==== Data to use ====

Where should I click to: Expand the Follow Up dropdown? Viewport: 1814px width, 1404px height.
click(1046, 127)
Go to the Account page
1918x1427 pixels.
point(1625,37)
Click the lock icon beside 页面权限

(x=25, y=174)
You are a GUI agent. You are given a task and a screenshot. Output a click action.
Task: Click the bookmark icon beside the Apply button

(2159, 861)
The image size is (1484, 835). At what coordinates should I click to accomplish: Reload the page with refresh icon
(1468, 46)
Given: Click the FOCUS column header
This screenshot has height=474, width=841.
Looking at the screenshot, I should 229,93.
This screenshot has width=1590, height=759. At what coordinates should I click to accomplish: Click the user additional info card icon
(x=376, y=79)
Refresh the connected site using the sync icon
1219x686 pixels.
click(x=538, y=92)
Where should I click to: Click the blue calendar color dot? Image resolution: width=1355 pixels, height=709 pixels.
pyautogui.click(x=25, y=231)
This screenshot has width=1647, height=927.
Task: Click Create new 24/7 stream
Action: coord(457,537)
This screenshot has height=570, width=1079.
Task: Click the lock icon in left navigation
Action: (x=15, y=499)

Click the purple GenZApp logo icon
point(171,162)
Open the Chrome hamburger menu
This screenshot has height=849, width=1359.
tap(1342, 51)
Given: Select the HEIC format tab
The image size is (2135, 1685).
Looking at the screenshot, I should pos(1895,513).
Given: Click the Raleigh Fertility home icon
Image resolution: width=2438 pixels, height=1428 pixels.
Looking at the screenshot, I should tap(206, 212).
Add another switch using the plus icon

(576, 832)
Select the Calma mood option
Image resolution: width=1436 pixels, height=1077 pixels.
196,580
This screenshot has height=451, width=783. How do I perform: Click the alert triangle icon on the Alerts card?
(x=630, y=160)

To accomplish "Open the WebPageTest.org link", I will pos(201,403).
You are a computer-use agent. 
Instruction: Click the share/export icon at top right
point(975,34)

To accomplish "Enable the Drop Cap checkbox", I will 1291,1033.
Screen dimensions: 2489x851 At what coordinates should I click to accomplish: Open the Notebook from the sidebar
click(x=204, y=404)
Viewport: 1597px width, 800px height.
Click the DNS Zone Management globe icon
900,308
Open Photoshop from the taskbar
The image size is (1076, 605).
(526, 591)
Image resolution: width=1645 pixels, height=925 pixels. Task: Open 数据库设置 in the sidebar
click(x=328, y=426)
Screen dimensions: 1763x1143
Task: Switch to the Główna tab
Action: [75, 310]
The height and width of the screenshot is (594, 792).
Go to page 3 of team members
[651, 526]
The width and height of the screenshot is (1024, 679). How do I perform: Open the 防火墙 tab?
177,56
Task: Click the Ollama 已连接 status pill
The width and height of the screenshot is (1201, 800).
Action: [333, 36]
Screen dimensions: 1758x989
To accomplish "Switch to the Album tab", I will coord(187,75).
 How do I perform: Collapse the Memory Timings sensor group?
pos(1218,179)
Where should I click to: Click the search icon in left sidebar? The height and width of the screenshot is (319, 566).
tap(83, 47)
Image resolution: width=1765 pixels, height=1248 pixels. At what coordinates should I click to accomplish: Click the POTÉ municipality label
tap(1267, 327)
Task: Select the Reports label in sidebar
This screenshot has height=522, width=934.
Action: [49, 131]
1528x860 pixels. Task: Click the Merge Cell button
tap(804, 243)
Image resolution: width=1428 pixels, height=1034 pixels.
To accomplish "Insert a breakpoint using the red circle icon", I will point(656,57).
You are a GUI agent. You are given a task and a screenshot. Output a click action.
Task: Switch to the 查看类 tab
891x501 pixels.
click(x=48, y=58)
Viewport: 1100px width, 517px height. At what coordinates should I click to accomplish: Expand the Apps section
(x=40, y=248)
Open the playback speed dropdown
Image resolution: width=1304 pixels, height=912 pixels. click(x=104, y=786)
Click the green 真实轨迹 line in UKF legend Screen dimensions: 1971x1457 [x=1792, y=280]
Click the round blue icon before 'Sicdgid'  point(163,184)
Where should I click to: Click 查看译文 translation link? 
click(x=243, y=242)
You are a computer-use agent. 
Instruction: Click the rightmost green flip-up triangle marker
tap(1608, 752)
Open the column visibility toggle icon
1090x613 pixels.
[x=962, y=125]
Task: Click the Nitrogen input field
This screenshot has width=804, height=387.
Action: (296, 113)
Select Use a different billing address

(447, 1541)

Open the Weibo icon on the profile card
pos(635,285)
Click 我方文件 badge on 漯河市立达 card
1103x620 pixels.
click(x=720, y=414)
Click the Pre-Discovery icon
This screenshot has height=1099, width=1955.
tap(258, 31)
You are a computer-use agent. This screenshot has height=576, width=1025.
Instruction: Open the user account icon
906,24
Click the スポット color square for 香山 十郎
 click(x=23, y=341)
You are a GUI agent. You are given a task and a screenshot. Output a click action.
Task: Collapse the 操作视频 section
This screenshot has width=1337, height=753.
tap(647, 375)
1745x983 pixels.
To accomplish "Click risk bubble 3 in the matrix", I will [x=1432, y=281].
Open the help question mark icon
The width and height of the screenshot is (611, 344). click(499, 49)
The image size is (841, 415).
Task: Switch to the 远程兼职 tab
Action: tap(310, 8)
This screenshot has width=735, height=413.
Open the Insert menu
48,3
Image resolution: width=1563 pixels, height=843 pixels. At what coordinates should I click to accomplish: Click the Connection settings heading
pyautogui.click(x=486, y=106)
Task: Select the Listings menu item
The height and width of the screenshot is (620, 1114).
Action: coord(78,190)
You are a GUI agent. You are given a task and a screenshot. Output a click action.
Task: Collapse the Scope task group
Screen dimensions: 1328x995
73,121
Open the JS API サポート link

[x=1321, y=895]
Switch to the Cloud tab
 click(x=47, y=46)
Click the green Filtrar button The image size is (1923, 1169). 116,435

====

■ Exercise prompt ■
All entries are to be output exactly as they stand.

■ The completed task ■
Where should I click to: Expand the Follow Up dropdown? Viewport: 1814px width, 1404px height.
click(1046, 127)
Go to the Account page
1918x1427 pixels.
point(1625,37)
Click the lock icon beside 页面权限

(x=25, y=174)
You are a GUI agent. You are given a task and a screenshot. Output a click action.
Task: Click the bookmark icon beside the Apply button

(2159, 861)
The image size is (1484, 835). At what coordinates should I click to accomplish: Reload the page with refresh icon
(1468, 46)
Given: Click the FOCUS column header
This screenshot has height=474, width=841.
Looking at the screenshot, I should 229,93.
This screenshot has width=1590, height=759. At what coordinates should I click to accomplish: Click the user additional info card icon
(x=376, y=79)
Refresh the connected site using the sync icon
1219x686 pixels.
click(x=538, y=92)
Where should I click to: Click the blue calendar color dot? Image resolution: width=1355 pixels, height=709 pixels.
pyautogui.click(x=25, y=231)
This screenshot has width=1647, height=927.
Task: Click Create new 24/7 stream
Action: coord(457,537)
This screenshot has height=570, width=1079.
Task: Click the lock icon in left navigation
Action: (x=15, y=499)

Click the purple GenZApp logo icon
point(171,162)
Open the Chrome hamburger menu
This screenshot has height=849, width=1359.
tap(1342, 51)
Given: Select the HEIC format tab
The image size is (2135, 1685).
Looking at the screenshot, I should pos(1895,513).
Given: Click the Raleigh Fertility home icon
Image resolution: width=2438 pixels, height=1428 pixels.
Looking at the screenshot, I should tap(206, 212).
Add another switch using the plus icon

(576, 832)
Select the Calma mood option
Image resolution: width=1436 pixels, height=1077 pixels.
196,580
This screenshot has height=451, width=783. How do I perform: Click the alert triangle icon on the Alerts card?
(x=630, y=160)

To accomplish "Open the WebPageTest.org link", I will pos(201,403).
You are a computer-use agent. 
Instruction: Click the share/export icon at top right
point(975,34)

To accomplish "Enable the Drop Cap checkbox", I will 1291,1033.
Screen dimensions: 2489x851 At what coordinates should I click to accomplish: Open the Notebook from the sidebar
click(x=204, y=404)
Viewport: 1597px width, 800px height.
Click the DNS Zone Management globe icon
900,308
Open Photoshop from the taskbar
The image size is (1076, 605).
(526, 591)
Image resolution: width=1645 pixels, height=925 pixels. Task: Open 数据库设置 in the sidebar
click(x=328, y=426)
Screen dimensions: 1763x1143
Task: Switch to the Główna tab
Action: [75, 310]
The height and width of the screenshot is (594, 792).
Go to page 3 of team members
[651, 526]
The width and height of the screenshot is (1024, 679). How do I perform: Open the 防火墙 tab?
177,56
Task: Click the Ollama 已连接 status pill
The width and height of the screenshot is (1201, 800).
Action: [333, 36]
Screen dimensions: 1758x989
To accomplish "Switch to the Album tab", I will coord(187,75).
 How do I perform: Collapse the Memory Timings sensor group?
pos(1218,179)
Where should I click to: Click the search icon in left sidebar? The height and width of the screenshot is (319, 566).
tap(83, 47)
Image resolution: width=1765 pixels, height=1248 pixels. At what coordinates should I click to accomplish: Click the POTÉ municipality label
tap(1267, 327)
Task: Select the Reports label in sidebar
This screenshot has height=522, width=934.
Action: [49, 131]
1528x860 pixels. Task: Click the Merge Cell button
tap(804, 243)
Image resolution: width=1428 pixels, height=1034 pixels.
To accomplish "Insert a breakpoint using the red circle icon", I will point(656,57).
You are a GUI agent. You are given a task and a screenshot. Output a click action.
Task: Switch to the 查看类 tab
891x501 pixels.
click(x=48, y=58)
Viewport: 1100px width, 517px height. At what coordinates should I click to accomplish: Expand the Apps section
(x=40, y=248)
Open the playback speed dropdown
Image resolution: width=1304 pixels, height=912 pixels. click(x=104, y=786)
Click the green 真实轨迹 line in UKF legend Screen dimensions: 1971x1457 [x=1792, y=280]
Click the round blue icon before 'Sicdgid'  point(163,184)
Where should I click to: Click 查看译文 translation link? 
click(x=243, y=242)
You are a computer-use agent. 
Instruction: Click the rightmost green flip-up triangle marker
tap(1608, 752)
Open the column visibility toggle icon
1090x613 pixels.
[x=962, y=125]
Task: Click the Nitrogen input field
This screenshot has width=804, height=387.
Action: (296, 113)
Select Use a different billing address

(447, 1541)

Open the Weibo icon on the profile card
pos(635,285)
Click 我方文件 badge on 漯河市立达 card
1103x620 pixels.
click(x=720, y=414)
Click the Pre-Discovery icon
This screenshot has height=1099, width=1955.
tap(258, 31)
You are a computer-use agent. This screenshot has height=576, width=1025.
Instruction: Open the user account icon
906,24
Click the スポット color square for 香山 十郎
 click(x=23, y=341)
You are a GUI agent. You are given a task and a screenshot. Output a click action.
Task: Collapse the 操作视频 section
This screenshot has width=1337, height=753.
tap(647, 375)
1745x983 pixels.
To accomplish "Click risk bubble 3 in the matrix", I will [x=1432, y=281].
Open the help question mark icon
The width and height of the screenshot is (611, 344). click(499, 49)
The image size is (841, 415).
Task: Switch to the 远程兼职 tab
Action: tap(310, 8)
This screenshot has width=735, height=413.
Open the Insert menu
48,3
Image resolution: width=1563 pixels, height=843 pixels. At what coordinates should I click to accomplish: Click the Connection settings heading
pyautogui.click(x=486, y=106)
Task: Select the Listings menu item
The height and width of the screenshot is (620, 1114).
Action: coord(78,190)
You are a GUI agent. You are given a task and a screenshot. Output a click action.
Task: Collapse the Scope task group
Screen dimensions: 1328x995
73,121
Open the JS API サポート link

[x=1321, y=895]
Switch to the Cloud tab
 click(x=47, y=46)
Click the green Filtrar button The image size is (1923, 1169). 116,435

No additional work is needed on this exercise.